Category Archives: Testing

Quality Control for CSL Styles

One of the most common questions we get about the CSL project, especially when we’re talking to companies looking to implement CSL into their product, is about quality control. So, how do we ensure quality for now more than 1000 different citation styles?

Travis: The Automated First Wall of Defense

Whenever someone submits a style to the CSL repository on GithHub, the first “person” they interact with is—well it’s not a person but a friendly bot called “Travis.” Travis, or “Travis CI” by full name, automatically runs a series of tests on the repository: It checks whether all styles validate, i.e. don’t contain anything that CSL doesn’t allow. It checks whether there are any macros in the style that are not used or are used but not defined. It also makes sure the style follows the naming convention we use in the repository.

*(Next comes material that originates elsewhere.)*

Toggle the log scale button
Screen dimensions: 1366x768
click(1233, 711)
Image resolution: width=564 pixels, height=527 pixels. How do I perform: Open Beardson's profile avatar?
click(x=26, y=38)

This is how Travis looks when it’s happy:

Travis Pass

An unhappy Travis looks like this:

Travis Fail

By clicking on “Details” you can look at the exact error message(s) that cause Travis to fail. In this case, the submitted style, zeitschrift-fur-theologie-und-kirche, specifies some macros that aren’t actually used—Travis lists the test conditions that are violated.

Travis Details

Several Pairs of Watchful Eyes

There are a handful of people who can commit styles directly to the CSL repository (though the styles still go through a check by Travis before being widely distributed). Everyone else can contribute via so called “pull request,” basically a set of suggested changes. A couple of volunteers, mainly Rintze Zelle and me with occasional help from other people, review these submissions.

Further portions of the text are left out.